Tenía que llegar inexorablemente y llegó en la noche del pasado domingo, en un maratón de telerrealidad que Paolo Vasile, capo de Mediaset, programó como bombazo espectacular en su parrilla de programas para mantenerse como rey y señor de las audiencias generalistas, que son las que cuentan; las otras son audiencias de chichinabo sin interés ni tracción económica.

Quince ediciones de un programa, serie o concurso televisivo son muchas como para decidir aparcar el modelo y esperar tiempos futuros. Los gerifaltes de Telecinco, con el apoyo de la productora Zeppelin TV, se han tirado al agua de la competencia con una nueva edición del más afamado programa de telerrealidad, haciendo un ejercicio de imaginación y retorcimiento en la mecánica del espacio que puede volver a cosechar amplias audiencias, porque lo que hacen es tele-tele.

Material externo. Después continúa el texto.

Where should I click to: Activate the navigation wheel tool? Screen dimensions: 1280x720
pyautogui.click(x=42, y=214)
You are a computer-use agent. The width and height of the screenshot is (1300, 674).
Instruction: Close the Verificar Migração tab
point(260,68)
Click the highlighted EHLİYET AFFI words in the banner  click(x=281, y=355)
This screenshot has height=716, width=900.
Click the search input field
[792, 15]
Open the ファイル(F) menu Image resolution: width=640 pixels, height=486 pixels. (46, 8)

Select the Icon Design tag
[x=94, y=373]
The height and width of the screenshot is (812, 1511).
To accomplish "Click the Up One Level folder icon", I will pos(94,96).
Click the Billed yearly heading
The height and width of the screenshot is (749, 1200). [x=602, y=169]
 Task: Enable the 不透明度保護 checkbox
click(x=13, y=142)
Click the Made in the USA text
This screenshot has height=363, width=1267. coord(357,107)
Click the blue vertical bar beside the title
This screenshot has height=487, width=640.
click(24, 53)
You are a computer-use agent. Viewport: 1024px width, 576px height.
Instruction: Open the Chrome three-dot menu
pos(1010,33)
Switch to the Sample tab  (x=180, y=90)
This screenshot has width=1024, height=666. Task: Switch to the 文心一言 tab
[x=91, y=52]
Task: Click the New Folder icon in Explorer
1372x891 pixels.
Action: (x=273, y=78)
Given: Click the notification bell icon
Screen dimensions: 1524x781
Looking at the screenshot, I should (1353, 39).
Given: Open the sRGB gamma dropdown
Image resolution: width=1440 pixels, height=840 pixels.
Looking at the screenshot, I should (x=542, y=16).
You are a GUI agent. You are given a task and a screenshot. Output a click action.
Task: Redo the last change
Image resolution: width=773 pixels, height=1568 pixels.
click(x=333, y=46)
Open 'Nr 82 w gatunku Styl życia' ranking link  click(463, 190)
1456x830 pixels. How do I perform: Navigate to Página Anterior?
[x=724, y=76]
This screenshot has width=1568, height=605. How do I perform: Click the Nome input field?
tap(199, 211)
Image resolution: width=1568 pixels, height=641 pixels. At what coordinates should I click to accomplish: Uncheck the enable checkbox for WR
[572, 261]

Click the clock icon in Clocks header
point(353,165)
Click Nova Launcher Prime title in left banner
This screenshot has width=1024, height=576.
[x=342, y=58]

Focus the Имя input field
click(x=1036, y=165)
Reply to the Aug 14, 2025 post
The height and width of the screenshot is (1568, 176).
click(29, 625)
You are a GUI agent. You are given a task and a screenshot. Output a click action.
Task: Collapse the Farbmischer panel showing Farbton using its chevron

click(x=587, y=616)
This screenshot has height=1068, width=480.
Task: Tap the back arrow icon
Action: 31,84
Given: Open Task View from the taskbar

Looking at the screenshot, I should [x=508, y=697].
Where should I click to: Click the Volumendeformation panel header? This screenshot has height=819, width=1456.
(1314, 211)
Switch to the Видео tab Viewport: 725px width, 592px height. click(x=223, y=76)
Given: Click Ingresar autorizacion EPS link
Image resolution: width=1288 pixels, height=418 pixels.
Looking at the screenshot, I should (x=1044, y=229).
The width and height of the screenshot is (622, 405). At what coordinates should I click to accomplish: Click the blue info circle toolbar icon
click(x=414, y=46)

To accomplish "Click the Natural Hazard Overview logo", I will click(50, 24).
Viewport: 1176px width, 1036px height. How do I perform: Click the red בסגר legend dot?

Bajo el amparo animador de una Mercedes Milá metida en harina con pasión, profesión y vida, arrancó Gran Hermano con una presentación apoteósica grabada y ofrecida como puro néctar de lo que debe ser la pequeña pantalla. Y ese momento de máxima expectación con Mercedes ejecutando un triple salto mortal que nos dejó estupefactos y enganchados. Porque esta nueva edición de GH se basa en la apariencia, el engaño, la realidad fingida y lo que parece que es, no lo es, y quien es madre deja de serlo y quien entra soltera sale casada y minutos y minutos de publicidad, que hay que aprovechar el momento inicial de la botadura y llenar las arcas del grupo italiano.

Es el momento del juego de las apariencias y las simulaciones, con un amplio abanico de concursantes sacados en el casting por su condición de veinteañeros de diversas procedencias, ocupaciones y orígenes sociales. La maquinaria se ha puesto en marcha y como dijo una de las concursantes, todo esto es superguai. Pues eso, dales caña, Mercedes.